=== WHAT TO DO ===
Every line that contains the word "This" is to be copied from the listing.

=== ENTRIES SHOWN ===
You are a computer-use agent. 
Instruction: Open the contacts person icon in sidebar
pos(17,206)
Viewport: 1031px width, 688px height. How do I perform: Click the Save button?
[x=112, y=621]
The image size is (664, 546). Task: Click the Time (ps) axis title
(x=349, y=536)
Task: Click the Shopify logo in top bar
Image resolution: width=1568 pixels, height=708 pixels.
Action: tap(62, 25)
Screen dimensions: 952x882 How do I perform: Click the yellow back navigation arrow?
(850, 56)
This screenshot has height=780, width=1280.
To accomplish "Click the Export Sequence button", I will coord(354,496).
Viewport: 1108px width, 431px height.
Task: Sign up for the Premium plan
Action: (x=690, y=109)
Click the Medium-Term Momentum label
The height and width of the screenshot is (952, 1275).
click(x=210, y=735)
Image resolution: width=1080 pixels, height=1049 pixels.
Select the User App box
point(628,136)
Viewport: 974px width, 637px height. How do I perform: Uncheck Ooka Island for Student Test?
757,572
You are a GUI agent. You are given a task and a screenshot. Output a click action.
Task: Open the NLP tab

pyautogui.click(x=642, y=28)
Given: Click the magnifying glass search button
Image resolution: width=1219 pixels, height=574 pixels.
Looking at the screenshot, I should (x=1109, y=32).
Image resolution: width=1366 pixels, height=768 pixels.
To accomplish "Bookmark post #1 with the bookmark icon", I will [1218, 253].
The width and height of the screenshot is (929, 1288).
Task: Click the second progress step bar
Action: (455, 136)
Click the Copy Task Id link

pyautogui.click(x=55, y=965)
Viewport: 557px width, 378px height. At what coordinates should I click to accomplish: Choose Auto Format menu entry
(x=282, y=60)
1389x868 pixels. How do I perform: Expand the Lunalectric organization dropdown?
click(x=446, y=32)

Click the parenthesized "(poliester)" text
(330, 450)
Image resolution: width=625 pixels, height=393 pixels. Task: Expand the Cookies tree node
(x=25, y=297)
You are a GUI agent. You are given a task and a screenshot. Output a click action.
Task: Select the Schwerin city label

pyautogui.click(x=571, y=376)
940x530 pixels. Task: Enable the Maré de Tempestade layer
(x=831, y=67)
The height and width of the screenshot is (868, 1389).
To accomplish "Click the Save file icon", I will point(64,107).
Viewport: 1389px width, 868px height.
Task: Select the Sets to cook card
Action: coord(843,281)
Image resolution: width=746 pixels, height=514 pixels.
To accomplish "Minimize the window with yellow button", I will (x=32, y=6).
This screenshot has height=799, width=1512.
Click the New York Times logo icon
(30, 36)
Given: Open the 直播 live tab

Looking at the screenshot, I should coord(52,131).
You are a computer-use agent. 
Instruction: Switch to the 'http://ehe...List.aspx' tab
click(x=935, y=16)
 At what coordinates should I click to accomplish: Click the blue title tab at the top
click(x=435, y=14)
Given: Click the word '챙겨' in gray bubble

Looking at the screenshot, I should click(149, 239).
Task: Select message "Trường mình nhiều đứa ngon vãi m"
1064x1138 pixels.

=== ANSWER SPACE ===
This screenshot has height=780, width=1280.
This screenshot has height=799, width=1512.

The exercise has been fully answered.